The NBA season started this week, and barely much of a buzz about it in New York City.
No one cares about the Knicks since they stunk for so long, and even with Kevin Durant coming back from an Achilles injury, no one cares about the Nets.
You can sense a buzz of a new baseball season and football season since fans are invested in their baseball and football teams. This has not been the case with basketball since 2013, the year the Knicks last made the playoffs. I know people that hate the NBA these days.
Who can blame them? Too many divas force their way out of town since they have the power to do so, and too many players join each other to create a super team. Most NBA players are hard to root for. Everyone just shoots 3s randomly when they have the ball, and no one plays defense. Not many players respect the game, either.
Durant comes off so unlikeable in a sense he does not enjoy playing the game. One would think he would enjoy the moment of him coming back to play for the first time in 561 days. Instead, he came off surly and disinterested when asked about the questions about him coming back. It wasn’t a big deal for him.
How could fans relate to a player like that? Why would fans even want to root for a guy like that? In New York, fans want players to connect with them and share their passion for the city and the game. That’s the problem the Nets have. Durant is not a homegrown player, and he is not from here, so it’s hard for him to get New York fans, and vice versa. The same can be said about Kyrie Irving.
Homegrown players draw the attention of New York sports fans. Everyone loved the Mets in 1986 since most of those players on the roster were homegrown. We can say the same thing in 2015 when the Mets made their World Series run. The Yankees attracted everyone in town in the 90s because their homegrown players and role players played a role in the Yankees dynasty. People love the ‘94 Rangers and the Stanley Cup champion Devils since they were all homegrown players.
The Nets are a team full of mercenaries. Their homegrown players are nothing more than glorified role players at best. It’s hard for New York to embrace the Nets as a result.

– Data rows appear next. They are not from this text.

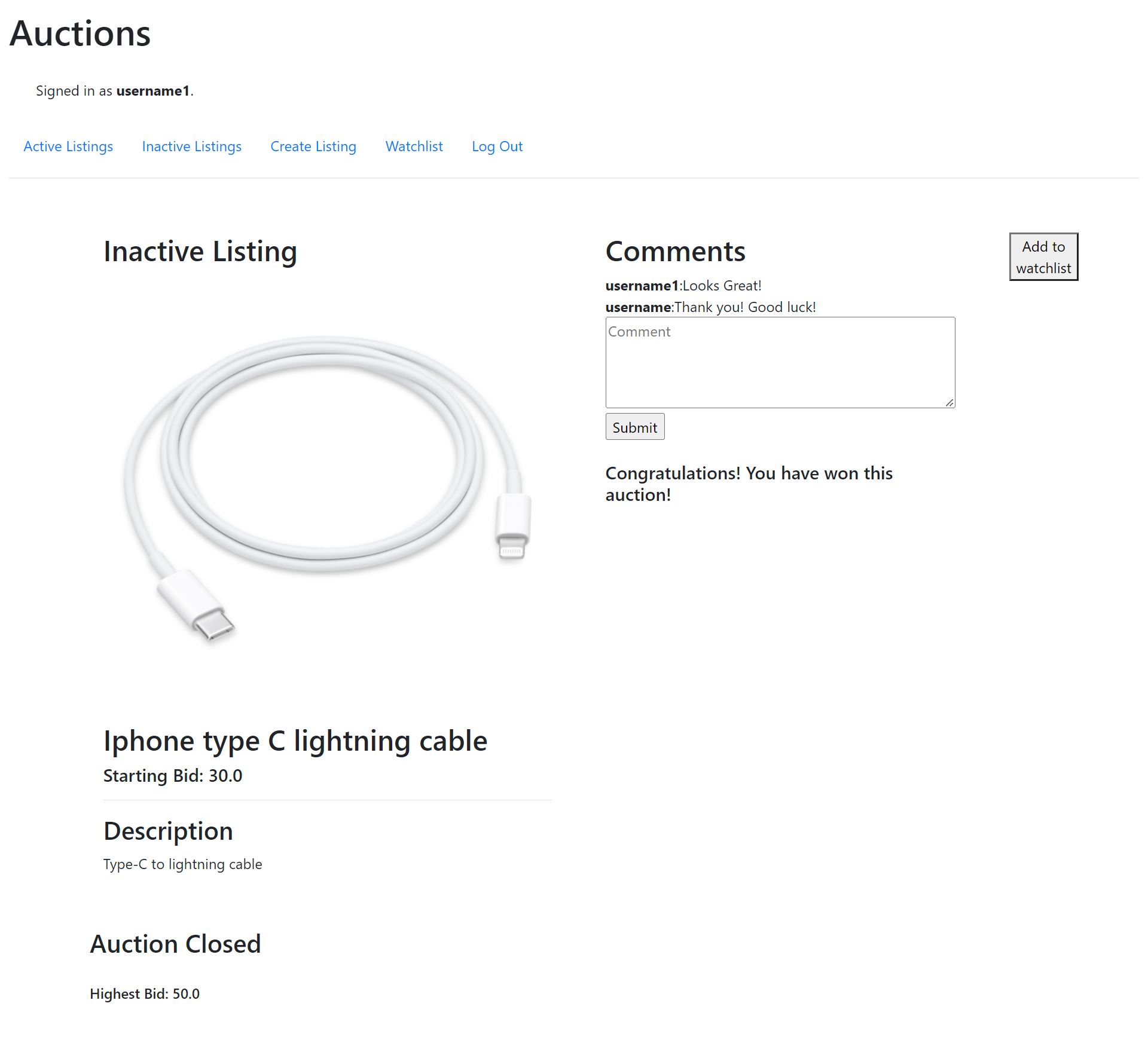Image resolution: width=1148 pixels, height=1037 pixels.
Task: Submit the comment form
Action: click(634, 427)
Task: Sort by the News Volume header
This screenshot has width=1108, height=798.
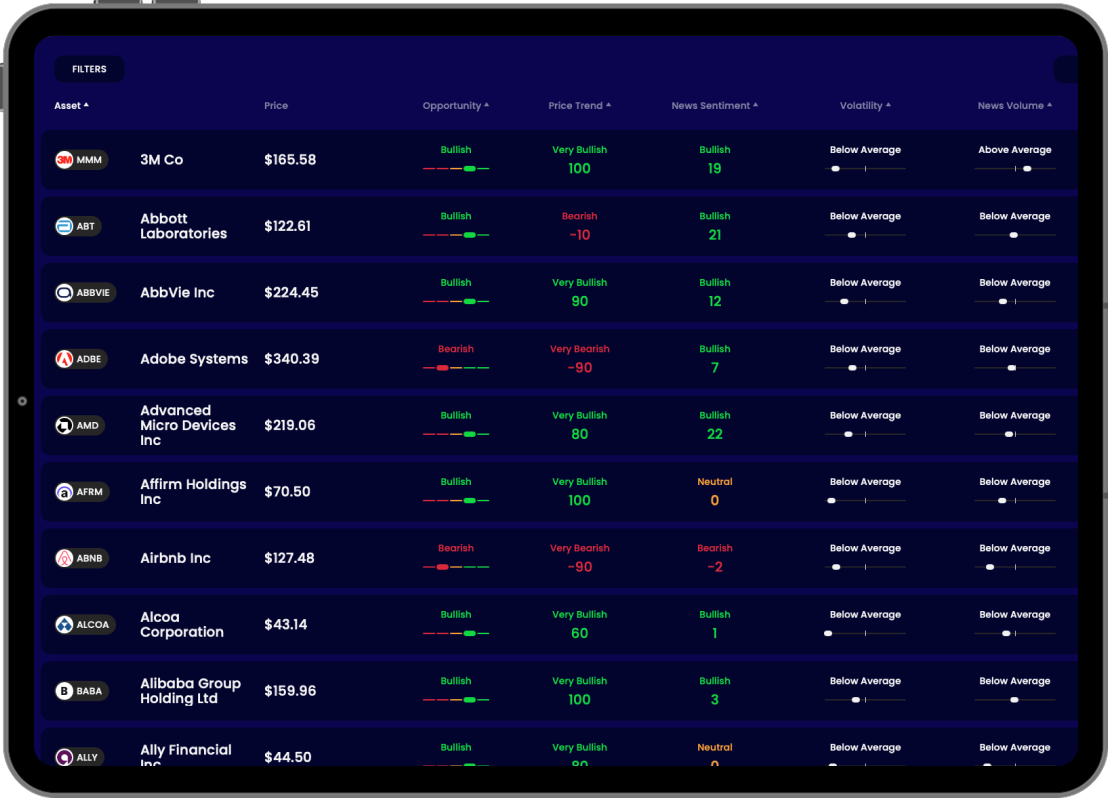Action: coord(1014,106)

The Yankees built a team of mercenaries to keep the dynasty intact after 2001, and despite winning a championship in 2009, the Yankees fans never grew attached to those teams.

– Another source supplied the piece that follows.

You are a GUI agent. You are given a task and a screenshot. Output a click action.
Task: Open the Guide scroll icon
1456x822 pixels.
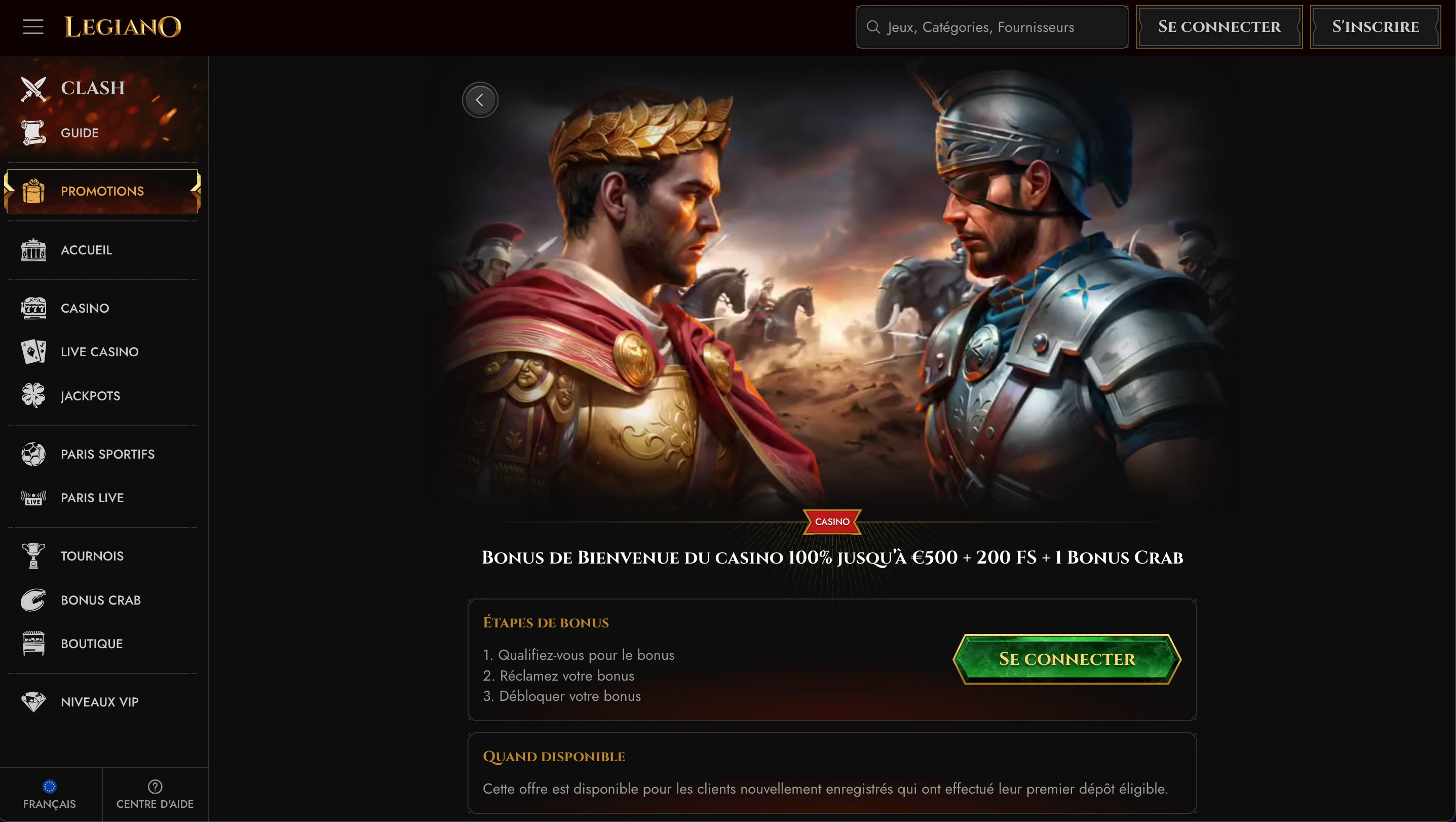(x=33, y=132)
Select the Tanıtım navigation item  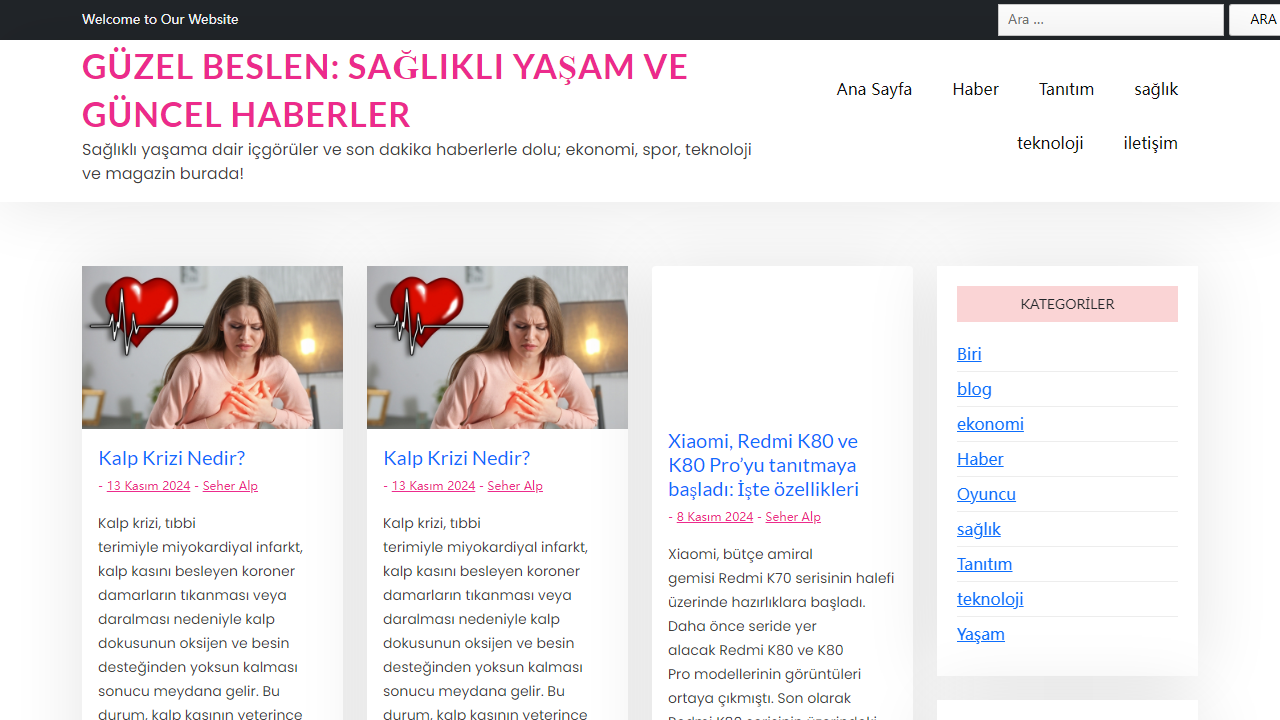[x=1066, y=89]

When the Nets acquired Paul Pierce and Kevin Garnett to pair with the surly Deron Williams in an attempt to win a championship, no one cared here. Again, it comes down to this team getting mercenaries rather than homegrown players.

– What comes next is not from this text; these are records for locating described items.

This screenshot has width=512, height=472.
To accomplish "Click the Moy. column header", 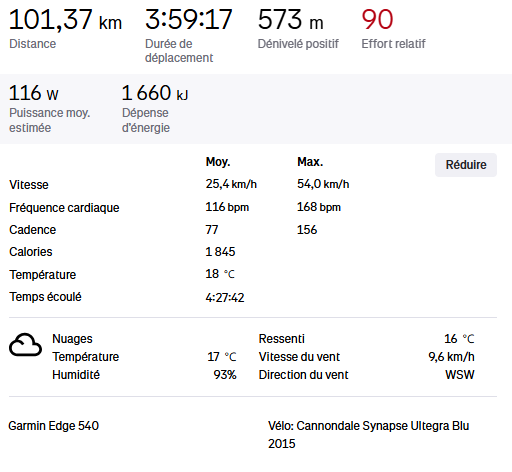I will (218, 162).
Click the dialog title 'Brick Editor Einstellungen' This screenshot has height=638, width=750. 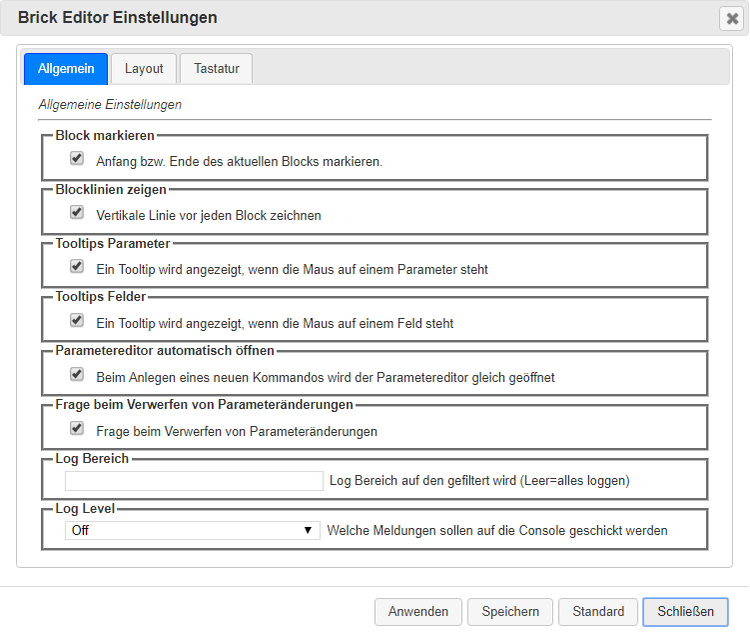(118, 18)
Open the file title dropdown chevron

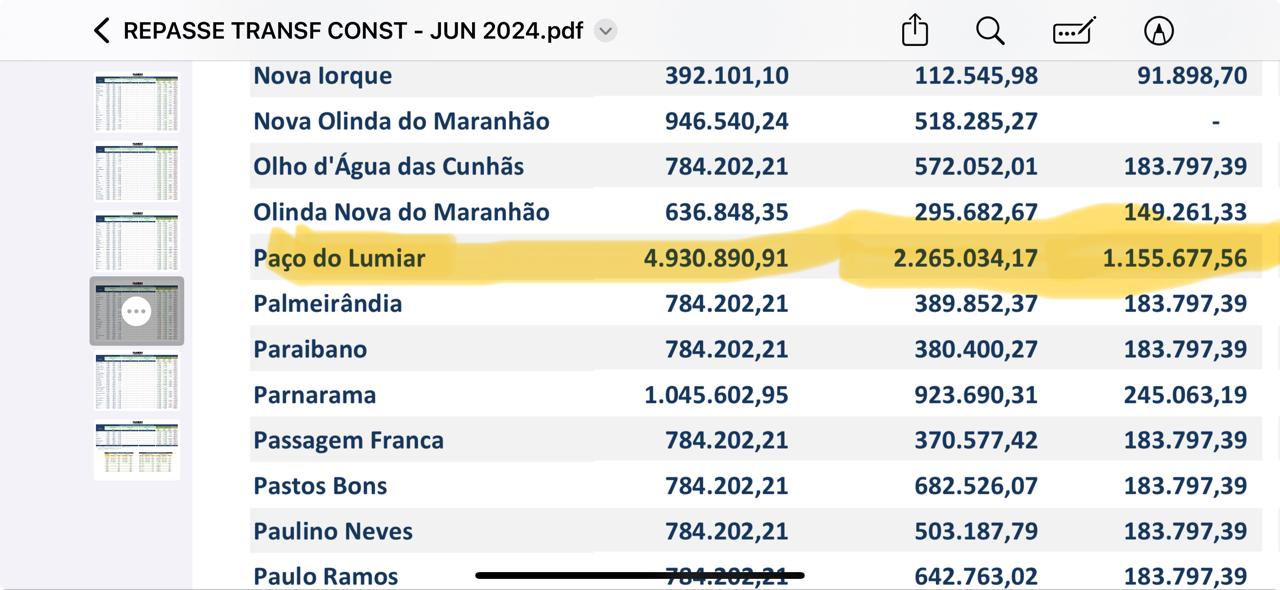click(x=605, y=31)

For the Nets to get a legitimate fanbase, this franchise needs to develop players and win with them. There has to be a connection between the fans and the homegrown players. No matter how many championships and exciting moments the Nets create with Irving and Durant, it won’t be the same. This city has no interest in the Nets whatsoever for a reason.
The Knicks offer no hope. They lack a franchise player. When Tom Thibodeau serves as the symbol of the franchise, that’s not good since he is only a head coach. The players should be representing, and from this roster, it’s full of rookies trying to establish themselves. Does anyone believe Kevin Knox, RJ Barrett, Obi Toppin, and others will transform the franchise? When Emmanuel Quickley offers hope for playing a good preseason game, that says nothing.
This troubled franchise shows no signs of ending a playoff drought anytime soon. It could get worse before it gets better. They played noncompetitively in their first two games of the season, which explains why they are 0-2. They may not be getting their first win anytime soon from watching those two games.
Nothing is entertaining about the Knicks, and fans caught on to them. As long as James Dolan owns the Knicks, look for more of the same with no hope in sight. I never thought he would destroy NBA basketball in town, but he did it, and that should be his epitaph once he passes away.
It used to be the Knicks were bigger than life as a kid growing up. They built civic momentum and communal pride back then. I remembered the Knicks would draw a rating of 20 in New York and they were the most popular team in town, even over the Yankees. This once-proud basketball team would garner front and back pages of New York tabloids. Either a fan was a Knicks fan or he or she was an outcast. There were no split loyalties.
The Nets can try their hardest to duplicate what the Knicks did in the 90s, but the problem is the Knicks served as the brand with a long history of success for four decades before the last two decades. They generated so many fans from that. The Nets don’t have fans, and it’s doubtful anyone is going to care about Durant and Irving no matter how many wins and championship banners they display.
Between awful basketball, lousy attitudes, a bad local team, and an indifferent local team, the NBA lost its soul here in the Mecca of Basketball.